● **DATA FOR THIS TASK**:
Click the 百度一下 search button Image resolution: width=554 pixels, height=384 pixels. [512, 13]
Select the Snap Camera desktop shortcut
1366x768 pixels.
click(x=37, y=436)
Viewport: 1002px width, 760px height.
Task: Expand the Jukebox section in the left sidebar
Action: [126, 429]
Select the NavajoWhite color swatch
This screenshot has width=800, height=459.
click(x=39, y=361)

● **DIRECTION**:
Reproduce each of the lines above verbatim, in their original order.

● **FULL RESPONSE**:
Click the 百度一下 search button Image resolution: width=554 pixels, height=384 pixels. [512, 13]
Select the Snap Camera desktop shortcut
1366x768 pixels.
click(x=37, y=436)
Viewport: 1002px width, 760px height.
Task: Expand the Jukebox section in the left sidebar
Action: [126, 429]
Select the NavajoWhite color swatch
This screenshot has width=800, height=459.
click(x=39, y=361)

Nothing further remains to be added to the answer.